A memory hit Zylah then: eating brin fruit in the fields with Kara, her friend describing the cyon wolves in the book she’d been reading, their bodies three times the size of a regular wolf. It wouldn’t be the first time Kara’s books had been more than just words on a page, and as the beast snarled, Zylah didn’t doubt the truth of it.

The same voice from before, female, snapped a series of what Zylah presumed were curses, but from her half-obstructed viewpoint, there was no telling who or where it came from. She fumbled in her bag for one of the daggers, fingers closing around the hilt and hauling herself from the hole. The last of the spider’s legs disappeared around a bend in the rock, the cyon wolf snarling and snapping after it.

At Zylah’s appearance, it swung its great head towards her, teeth bared and dripping with a thick liquid that seemed too gelatinous to be drool. Blade low, she took a tentative step towards the beast, but another shriek in the direction the spider had departed had the wolf turning to pursue it.

Zylah loosed a breath, her heartbeat a vibrating drum in her chest, wondering again about her decision to trust the Seraphim. But what other choice had she had? Allow Raif to catch her? To keep her as his pet? At least this way, she had a chance to escape, no matter how slim, how tentative.

Everything ached after hours crawling through the tunnel. Every part of her body screamed at her to rest. Zylah stretched, muscles protesting, back cracking, fingers coming into contact with something sticky. Her hands snapped back to her sides; instinct had her glancing up and instantly regretting it. Web. Half destroyed, full of bundled items she had no desire to unravel.
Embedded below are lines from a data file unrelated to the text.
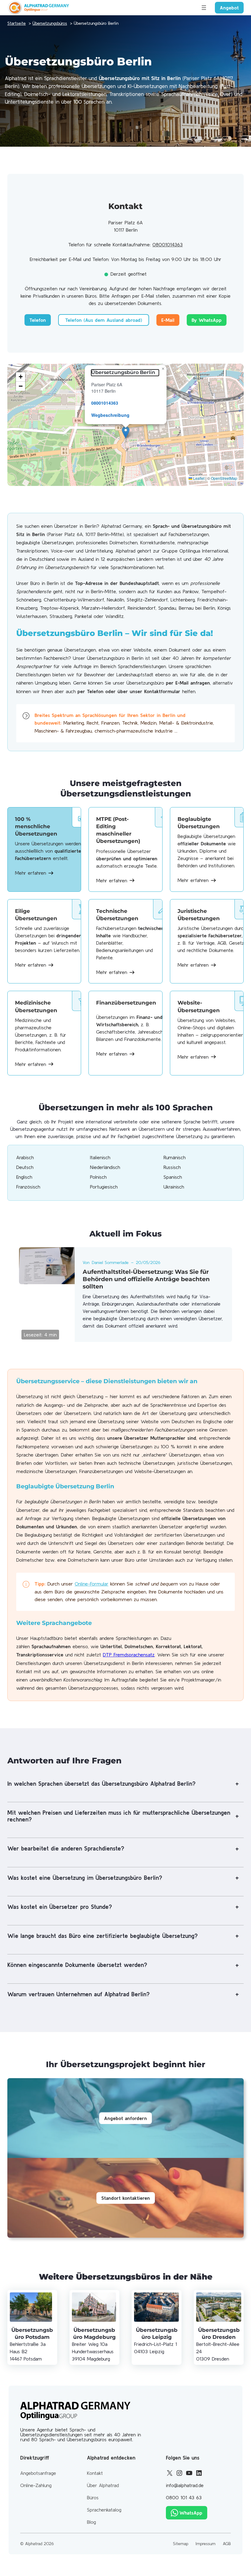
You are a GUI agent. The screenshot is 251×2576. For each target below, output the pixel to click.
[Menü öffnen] (204, 7)
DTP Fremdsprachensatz (129, 1654)
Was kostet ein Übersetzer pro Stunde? (59, 1907)
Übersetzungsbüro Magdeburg (94, 2333)
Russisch (172, 1167)
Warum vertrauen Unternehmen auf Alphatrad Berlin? (78, 1994)
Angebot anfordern (125, 2118)
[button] (125, 432)
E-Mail (167, 320)
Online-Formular (91, 1583)
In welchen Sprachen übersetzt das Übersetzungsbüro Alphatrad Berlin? (101, 1783)
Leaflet (198, 478)
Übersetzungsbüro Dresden (219, 2333)
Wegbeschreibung (110, 415)
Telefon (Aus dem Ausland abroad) (103, 320)
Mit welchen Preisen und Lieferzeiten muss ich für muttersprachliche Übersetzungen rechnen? (118, 1816)
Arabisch (25, 1157)
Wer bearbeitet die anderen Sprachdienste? (65, 1848)
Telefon (37, 320)
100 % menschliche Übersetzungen (36, 826)
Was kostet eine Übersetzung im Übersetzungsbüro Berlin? (84, 1878)
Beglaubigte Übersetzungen (199, 822)
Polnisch (98, 1177)
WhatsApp (190, 2512)
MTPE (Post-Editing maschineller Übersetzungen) (118, 830)
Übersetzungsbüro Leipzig (157, 2333)
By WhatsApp (207, 320)
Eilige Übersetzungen (36, 914)
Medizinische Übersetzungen (36, 1006)
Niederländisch (105, 1167)
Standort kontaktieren (125, 2198)
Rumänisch (174, 1157)
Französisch (28, 1186)
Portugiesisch (104, 1186)
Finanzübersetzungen (126, 1002)
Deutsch (24, 1167)
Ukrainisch (173, 1186)
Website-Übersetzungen (199, 1006)
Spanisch (172, 1177)
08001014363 (167, 244)
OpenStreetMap (224, 478)
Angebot (229, 7)
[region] (125, 425)
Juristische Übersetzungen (199, 914)
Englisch (24, 1177)
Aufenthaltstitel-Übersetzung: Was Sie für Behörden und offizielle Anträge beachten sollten (146, 1279)
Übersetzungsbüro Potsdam (32, 2333)
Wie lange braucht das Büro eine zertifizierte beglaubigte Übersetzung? (102, 1936)
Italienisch (100, 1157)
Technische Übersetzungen (117, 914)
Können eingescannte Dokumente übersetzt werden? (77, 1965)
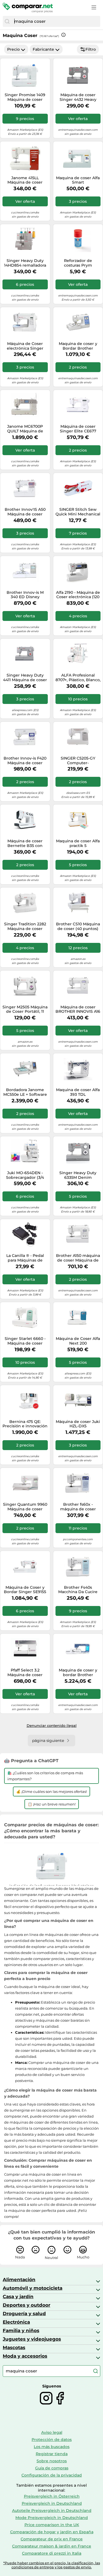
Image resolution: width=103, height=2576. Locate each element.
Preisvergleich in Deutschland (52, 2503)
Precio (13, 49)
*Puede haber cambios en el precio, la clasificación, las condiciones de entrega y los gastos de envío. (51, 2565)
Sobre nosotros (52, 2460)
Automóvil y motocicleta (32, 2288)
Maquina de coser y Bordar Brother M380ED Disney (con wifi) (78, 346)
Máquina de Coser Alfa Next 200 (78, 1341)
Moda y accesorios (25, 2356)
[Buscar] (7, 21)
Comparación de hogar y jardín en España (51, 2531)
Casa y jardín (18, 2296)
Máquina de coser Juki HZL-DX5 (78, 1424)
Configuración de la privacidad (51, 2475)
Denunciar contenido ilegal (52, 1725)
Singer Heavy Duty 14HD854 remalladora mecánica (25, 263)
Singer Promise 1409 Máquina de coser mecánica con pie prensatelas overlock (25, 97)
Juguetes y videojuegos (32, 2339)
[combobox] (56, 21)
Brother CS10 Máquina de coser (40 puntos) (78, 926)
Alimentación (19, 2279)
Far above, something that could have just as easily been orblights as a sliver of moonlight provided a dim, hazy light. Then something up there rustled and clicked, almost so softly she missed it. And worse, this was a dead end. The only way out was the direction the beasts had headed. Zylah tensed, feet already carrying her away from the nest she’d stumbled upon.

Kopi could well have been one of those little bundles in the spiders’ web, but she tried not to dwell on that thought, or any of the other dark images cycling through her mind. She hadn’t felt Holt again; a small voice in the back of her mind screamed at her that it was because he was gone and she was nothing more than a fool for clinging to hope. But she was well versed in fighting her own demons now, and until she saw her mate’s body, she would not give up that glimmer of hope, no matter how small or fragile.

“Urgh,” Zylah muttered. So much web, everywhere her hands reached, every piece of rock covered in it. Then she rounded the bend and froze. Dozens of dead spiders, each half her size, limbs discarded everywhere she looked, that same dull light from somewhere, far, far above. Click click . She fumbled for the second dagger, spinning just in time to narrowly miss a spindly leg before it could skewer her to the rock.

It was the size of the dead ones behind her, black beady eyes seeming to blink as it took her in, daggers in her hands, chest heaving. Eight obsidian orbs flicked to the carcasses, then back again.

“No,” Zylah breathed. “It wasn’t me.”

The arachnid lunged. Zylah rolled, a leg striking her arm. She slashed once, the blade slicing clean through skeleton and the spider screeching as it stumbled. A thick, clear ooze coated Zylah’s dagger and sprayed across her sweater as she swiped with the other hand, but this time she was too slow, a leg swiping her off her feet.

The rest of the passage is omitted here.